# Meet my first rat boy Apollo :D



## elliriyanna (Jul 27, 2011)

I just adopted Apollo from a rescue who he had been surrendered to after being used for breeding. His cage is a little bare right now I have LOTS of toys I am working on fleece ropes , Hammocks , corner hammocks cat bell balls platic chain to climb . I am working on getting hanging bird toys and ladders and a tunnel. Is there any other toys I could get or make? 

This is his temp cage I am going to order a super pet exotics cage and right now he is a loner but i am getting him neutered in a few weeks then slowly introducing him to two girls. he cant get out of his cage even though it looks like it.


----------



## A.ngelF.eathers (Jul 6, 2011)

Would hope he doesn't shove his head through and get it stuck. 
Also, your bottom ramp is crazy steep.


----------



## purple rat (Nov 9, 2010)

awwww- he's so cute. He looks just like my Neo! 8)
How about attaching a basket to one of the walls for him to climb up into and look around...my guys enjoy it


----------



## elliriyanna (Jul 27, 2011)

he actually uses both ramps and one ramp had to be super steep because the bar spacing. He sometimes sticks his head through but he doesnt try to and cant go further out and he can easily pull his head back in. but like I said new cage very soon. 

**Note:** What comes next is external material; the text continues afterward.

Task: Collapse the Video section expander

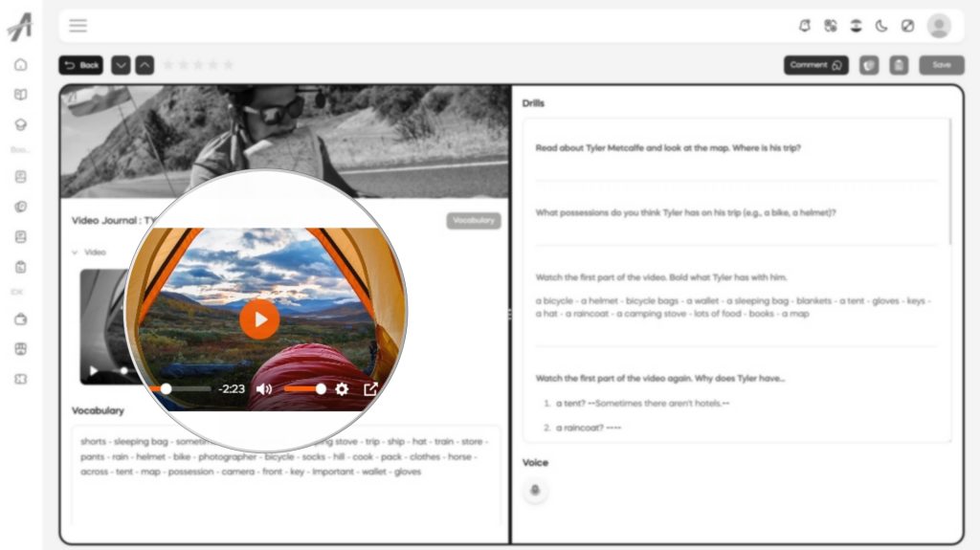Action: click(75, 253)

Ok I will add basket to the list  Thanks


----------



## Misbehavior (May 29, 2011)

What a cutie (and biggie)! Even though the cage is a bit bare, at least he has lots of room to romp around... or just laze about in. ;D My boys love the basket idea mentioned before. There's a local strawberry farm that allows people to pick the fields each season and I'll pick up the extra baskets they have each year. I use cable ties to secure it to the side of the cage and it actually makes a nice salad hopper, although it would work nicely as a little bed as well. So there's lots of uses for baskets when it comes to ratties. And boxes! Boxes, boxes, boxes! My three guys absolutely love cardboard boxes from anything and everything. Even if he can't fit in it, he'll have fun chewing it, or you can even throw some treats in there. Have fun with your lovely boy.


----------



## elliriyanna (Jul 27, 2011)

I added way more to the cage and ordered a bunch and a new cage and I contacted the rescue about getting two girls after his neuter


----------



## Werepuppy (Aug 28, 2008)

Wow he's the spitting image of my boota (rip) 
Boota was my preloved rescue and was 750g when I first got him (original owners thought it was ok to feed him nothing but junk food ) but I got him down to 500g in the end. I think a combination of pneumonia and heart problems got the better of him and he had to be pts due to meds not working. :'(









Can you see the likeness? Do miss my big boo.


----------



## Bananana (Aug 1, 2011)

What a cutie! He looks like he's going to be a big squish, especially after his neuter.


----------



## elliriyanna (Jul 27, 2011)

Apollo now has 3 cagemates his male cagemate Yuki needs to be neutered before we can move on to introductions with the girls. And Apollo is 623 grams and has a very healthy diet he is just a big squish.


----------